** The data **
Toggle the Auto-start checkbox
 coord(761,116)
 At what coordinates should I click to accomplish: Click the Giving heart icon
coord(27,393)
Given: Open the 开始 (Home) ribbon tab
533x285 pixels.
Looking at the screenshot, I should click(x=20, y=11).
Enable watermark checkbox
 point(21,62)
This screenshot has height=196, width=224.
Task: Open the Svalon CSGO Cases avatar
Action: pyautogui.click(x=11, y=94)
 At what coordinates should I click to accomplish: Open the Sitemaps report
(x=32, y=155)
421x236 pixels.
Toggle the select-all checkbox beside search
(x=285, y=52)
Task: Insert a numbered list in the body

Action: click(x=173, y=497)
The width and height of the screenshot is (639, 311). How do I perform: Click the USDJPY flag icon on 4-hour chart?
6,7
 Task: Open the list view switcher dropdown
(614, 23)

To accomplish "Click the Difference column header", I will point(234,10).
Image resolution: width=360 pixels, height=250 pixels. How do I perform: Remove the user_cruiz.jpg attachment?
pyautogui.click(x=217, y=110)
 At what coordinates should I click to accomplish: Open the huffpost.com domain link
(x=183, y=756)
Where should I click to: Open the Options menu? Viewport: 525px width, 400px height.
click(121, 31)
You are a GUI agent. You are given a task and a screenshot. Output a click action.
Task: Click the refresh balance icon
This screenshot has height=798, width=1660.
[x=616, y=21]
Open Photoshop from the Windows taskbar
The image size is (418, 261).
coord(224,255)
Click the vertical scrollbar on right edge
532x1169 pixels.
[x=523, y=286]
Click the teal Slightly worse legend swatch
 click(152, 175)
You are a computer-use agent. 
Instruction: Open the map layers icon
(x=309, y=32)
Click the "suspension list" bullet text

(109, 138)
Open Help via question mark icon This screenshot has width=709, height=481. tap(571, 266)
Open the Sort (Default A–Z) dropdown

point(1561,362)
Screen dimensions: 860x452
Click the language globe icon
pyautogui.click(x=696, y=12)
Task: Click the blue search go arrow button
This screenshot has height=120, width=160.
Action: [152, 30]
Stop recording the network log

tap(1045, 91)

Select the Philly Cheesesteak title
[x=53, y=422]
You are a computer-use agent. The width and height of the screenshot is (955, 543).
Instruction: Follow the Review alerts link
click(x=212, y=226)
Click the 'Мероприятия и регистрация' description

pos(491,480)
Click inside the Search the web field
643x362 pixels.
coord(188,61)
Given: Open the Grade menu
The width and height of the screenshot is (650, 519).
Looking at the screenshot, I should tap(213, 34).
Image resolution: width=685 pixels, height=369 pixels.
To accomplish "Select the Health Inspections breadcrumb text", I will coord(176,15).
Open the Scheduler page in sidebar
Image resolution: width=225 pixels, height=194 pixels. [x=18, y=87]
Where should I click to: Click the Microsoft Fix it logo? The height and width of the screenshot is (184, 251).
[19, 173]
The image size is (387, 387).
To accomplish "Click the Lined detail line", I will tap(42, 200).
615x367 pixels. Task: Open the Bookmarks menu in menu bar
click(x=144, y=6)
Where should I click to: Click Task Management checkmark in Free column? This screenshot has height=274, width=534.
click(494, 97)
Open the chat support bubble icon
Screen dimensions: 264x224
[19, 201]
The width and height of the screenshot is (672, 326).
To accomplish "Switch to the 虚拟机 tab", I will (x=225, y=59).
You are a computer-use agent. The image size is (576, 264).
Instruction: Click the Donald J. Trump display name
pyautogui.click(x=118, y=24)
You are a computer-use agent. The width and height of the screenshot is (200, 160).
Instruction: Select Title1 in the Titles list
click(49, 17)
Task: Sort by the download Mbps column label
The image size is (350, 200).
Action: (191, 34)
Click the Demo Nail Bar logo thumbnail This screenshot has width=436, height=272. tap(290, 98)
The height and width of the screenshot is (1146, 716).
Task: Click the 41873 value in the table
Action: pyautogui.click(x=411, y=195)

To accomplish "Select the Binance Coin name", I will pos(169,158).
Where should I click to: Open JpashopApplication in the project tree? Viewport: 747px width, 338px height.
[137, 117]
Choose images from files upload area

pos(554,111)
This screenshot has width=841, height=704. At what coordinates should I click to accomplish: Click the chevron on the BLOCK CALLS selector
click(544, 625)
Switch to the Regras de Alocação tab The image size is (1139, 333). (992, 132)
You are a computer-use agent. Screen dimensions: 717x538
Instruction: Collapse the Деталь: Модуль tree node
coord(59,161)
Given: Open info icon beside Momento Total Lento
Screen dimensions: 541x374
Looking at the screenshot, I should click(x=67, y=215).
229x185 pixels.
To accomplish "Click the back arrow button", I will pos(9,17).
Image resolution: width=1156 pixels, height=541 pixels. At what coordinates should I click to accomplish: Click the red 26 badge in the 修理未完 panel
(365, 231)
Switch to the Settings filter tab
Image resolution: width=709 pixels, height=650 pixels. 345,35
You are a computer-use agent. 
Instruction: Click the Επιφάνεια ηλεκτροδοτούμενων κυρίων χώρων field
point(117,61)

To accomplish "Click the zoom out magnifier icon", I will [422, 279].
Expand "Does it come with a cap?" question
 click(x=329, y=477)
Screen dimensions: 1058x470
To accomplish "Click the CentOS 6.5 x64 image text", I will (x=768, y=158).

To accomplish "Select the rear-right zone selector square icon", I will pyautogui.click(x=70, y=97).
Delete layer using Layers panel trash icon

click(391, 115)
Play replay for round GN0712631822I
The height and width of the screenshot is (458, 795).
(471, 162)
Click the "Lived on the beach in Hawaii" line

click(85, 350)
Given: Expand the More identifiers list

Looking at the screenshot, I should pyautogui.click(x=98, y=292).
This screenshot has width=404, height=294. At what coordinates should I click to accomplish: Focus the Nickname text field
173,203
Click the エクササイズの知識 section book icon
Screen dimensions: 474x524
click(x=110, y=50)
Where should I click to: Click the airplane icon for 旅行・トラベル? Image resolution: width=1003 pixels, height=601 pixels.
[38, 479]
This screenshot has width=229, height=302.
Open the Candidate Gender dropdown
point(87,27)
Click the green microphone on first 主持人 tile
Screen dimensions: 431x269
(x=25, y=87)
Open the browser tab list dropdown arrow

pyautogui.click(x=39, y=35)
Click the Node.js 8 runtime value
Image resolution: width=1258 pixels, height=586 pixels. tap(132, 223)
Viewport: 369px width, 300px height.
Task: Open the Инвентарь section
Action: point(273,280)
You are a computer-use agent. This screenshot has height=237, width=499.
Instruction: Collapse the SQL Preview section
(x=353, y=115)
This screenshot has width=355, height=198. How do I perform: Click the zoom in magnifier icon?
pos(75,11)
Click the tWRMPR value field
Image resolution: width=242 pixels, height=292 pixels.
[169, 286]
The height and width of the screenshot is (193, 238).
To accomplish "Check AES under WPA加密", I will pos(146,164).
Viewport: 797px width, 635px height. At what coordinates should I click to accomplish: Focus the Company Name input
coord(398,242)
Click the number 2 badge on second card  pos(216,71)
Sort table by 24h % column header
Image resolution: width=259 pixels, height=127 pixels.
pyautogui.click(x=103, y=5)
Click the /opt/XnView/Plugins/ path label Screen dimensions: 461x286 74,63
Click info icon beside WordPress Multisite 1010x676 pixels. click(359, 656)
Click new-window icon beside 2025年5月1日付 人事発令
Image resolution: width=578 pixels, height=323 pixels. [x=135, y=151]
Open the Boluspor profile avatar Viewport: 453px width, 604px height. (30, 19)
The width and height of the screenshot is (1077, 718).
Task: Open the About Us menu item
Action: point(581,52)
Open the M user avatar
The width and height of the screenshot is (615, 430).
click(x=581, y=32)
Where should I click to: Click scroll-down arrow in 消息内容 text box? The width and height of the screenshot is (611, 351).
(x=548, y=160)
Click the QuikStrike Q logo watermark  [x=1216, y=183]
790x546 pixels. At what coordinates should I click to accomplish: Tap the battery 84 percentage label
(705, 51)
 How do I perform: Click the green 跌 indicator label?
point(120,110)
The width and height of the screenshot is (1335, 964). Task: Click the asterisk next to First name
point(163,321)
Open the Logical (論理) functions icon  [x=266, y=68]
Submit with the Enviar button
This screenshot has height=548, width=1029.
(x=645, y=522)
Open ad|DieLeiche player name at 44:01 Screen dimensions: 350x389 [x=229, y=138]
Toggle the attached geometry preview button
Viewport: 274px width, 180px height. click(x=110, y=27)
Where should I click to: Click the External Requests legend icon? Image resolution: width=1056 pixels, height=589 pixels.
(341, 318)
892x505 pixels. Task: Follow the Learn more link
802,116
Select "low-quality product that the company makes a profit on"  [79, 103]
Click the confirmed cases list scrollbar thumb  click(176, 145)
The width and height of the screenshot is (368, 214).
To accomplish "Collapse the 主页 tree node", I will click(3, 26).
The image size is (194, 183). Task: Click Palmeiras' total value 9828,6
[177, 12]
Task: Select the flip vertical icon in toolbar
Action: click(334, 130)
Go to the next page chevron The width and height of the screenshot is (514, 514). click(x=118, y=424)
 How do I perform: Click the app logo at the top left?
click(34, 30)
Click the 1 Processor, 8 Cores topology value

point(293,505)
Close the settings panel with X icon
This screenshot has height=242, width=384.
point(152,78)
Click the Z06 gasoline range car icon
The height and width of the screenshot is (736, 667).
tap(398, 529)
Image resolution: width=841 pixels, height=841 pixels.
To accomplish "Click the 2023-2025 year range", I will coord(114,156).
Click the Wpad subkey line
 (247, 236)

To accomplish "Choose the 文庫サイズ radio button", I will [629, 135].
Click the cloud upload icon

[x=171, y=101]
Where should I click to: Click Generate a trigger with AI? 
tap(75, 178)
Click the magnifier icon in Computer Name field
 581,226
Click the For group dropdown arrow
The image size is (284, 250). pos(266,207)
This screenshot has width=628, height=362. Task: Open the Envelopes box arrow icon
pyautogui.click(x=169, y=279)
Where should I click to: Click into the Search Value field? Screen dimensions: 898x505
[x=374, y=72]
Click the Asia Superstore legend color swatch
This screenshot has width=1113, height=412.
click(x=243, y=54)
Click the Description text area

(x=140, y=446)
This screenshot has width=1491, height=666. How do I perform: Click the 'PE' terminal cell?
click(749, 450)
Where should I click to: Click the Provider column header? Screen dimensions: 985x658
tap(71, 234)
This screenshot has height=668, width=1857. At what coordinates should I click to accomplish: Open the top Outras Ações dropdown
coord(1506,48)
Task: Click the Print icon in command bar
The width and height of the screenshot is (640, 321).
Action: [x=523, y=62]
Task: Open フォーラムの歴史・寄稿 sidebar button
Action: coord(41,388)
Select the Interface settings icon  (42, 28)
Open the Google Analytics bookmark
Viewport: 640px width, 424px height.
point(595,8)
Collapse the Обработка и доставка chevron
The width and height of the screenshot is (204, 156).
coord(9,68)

** Work to complete **
Copy out the lines above that hold the string "range".

** Completed exercise **
Click the Z06 gasoline range car icon
To accomplish "Click the 2023-2025 year range", I will coord(114,156).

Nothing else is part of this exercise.